SUA TAREFA
No texto do blog abaixo, copie palavra por palavra o pedaço que começa em "Não conseguimos nos" e termina em "maio de 2009.".

TEXTO FORNECIDO
Não conseguimos nos enxergar igual ao outro e nos exigimos sermos superior, melhor e mais esperto.

Agora me dou conta.  Escrevi este texto porque me sentia ansioso e agora ficarei mais ansioso ainda aguardando por algum comentário no meu blog.

sábado, janeiro 16, 2010

MINHA MÃE


Perder minha mãe foi cruel!
O relógio marcava 20:38 de segunda, 22 de maio de 2009.
Ninguém me avisou. Era minha mãe! Eu senti!


Ela assobiava o dia inteiro desafiando o sabiá da pitangueira do quintal dos fundos.
Um dia ela me fez pegar o violão e tocar boleros, tangos e sambas que ela cantava com seu jeito emotivo.
Minha mãe me ensinou a respeitar o mar, os animais, a natureza, as pessoas...
Ela era só amor.

domingo, janeiro 10, 2010

INCLUSÃO SOCIAL

A expressão inclusão social, tão utilizada nos dias de hoje, deveria ser tratada com mais cuidado, pois corremos o risco de vê-la vulgarizada de tanto ser repetida. Tirante a verdadeira função de incluir ou dar oportunidade às pessoas excluídas dos processos sociais, como educação e saúde, por exemplo, devemos analisar também por outros ângulos, visto que, inserir socialmente é muito mais abrangente do que podemos imaginar.


NA POLÍTICA 
Poderíamos começar dizendo que a classe política brasileira deveria trabalhar pela própria inserção social, pois trabalham em causa própria. Basta ter acompanhado os nauseabundos atos corporativos ocorridos durante o ano legislativo e executivo, quando os maus representantes do povo saíram em defesa daqueles que não respeitam o cidadão brasileiro. A ética parece não fazer parte da formação daqueles políticos inescrupulosos.

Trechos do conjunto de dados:

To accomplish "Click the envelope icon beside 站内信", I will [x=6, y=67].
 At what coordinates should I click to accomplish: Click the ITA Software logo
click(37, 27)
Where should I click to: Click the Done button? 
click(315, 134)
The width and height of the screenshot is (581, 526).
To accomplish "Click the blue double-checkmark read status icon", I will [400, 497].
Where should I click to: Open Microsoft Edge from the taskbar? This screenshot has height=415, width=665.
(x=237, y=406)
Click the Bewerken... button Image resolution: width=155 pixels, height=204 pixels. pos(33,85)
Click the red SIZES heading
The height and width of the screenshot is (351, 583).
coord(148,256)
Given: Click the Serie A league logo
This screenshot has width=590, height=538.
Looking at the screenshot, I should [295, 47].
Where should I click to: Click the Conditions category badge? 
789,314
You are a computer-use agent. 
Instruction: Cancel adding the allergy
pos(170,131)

RESULTADO
Não conseguimos nos enxergar igual ao outro e nos exigimos sermos superior, melhor e mais esperto.

Agora me dou conta.  Escrevi este texto porque me sentia ansioso e agora ficarei mais ansioso ainda aguardando por algum comentário no meu blog.

sábado, janeiro 16, 2010

MINHA MÃE


Perder minha mãe foi cruel!
O relógio marcava 20:38 de segunda, 22 de maio de 2009.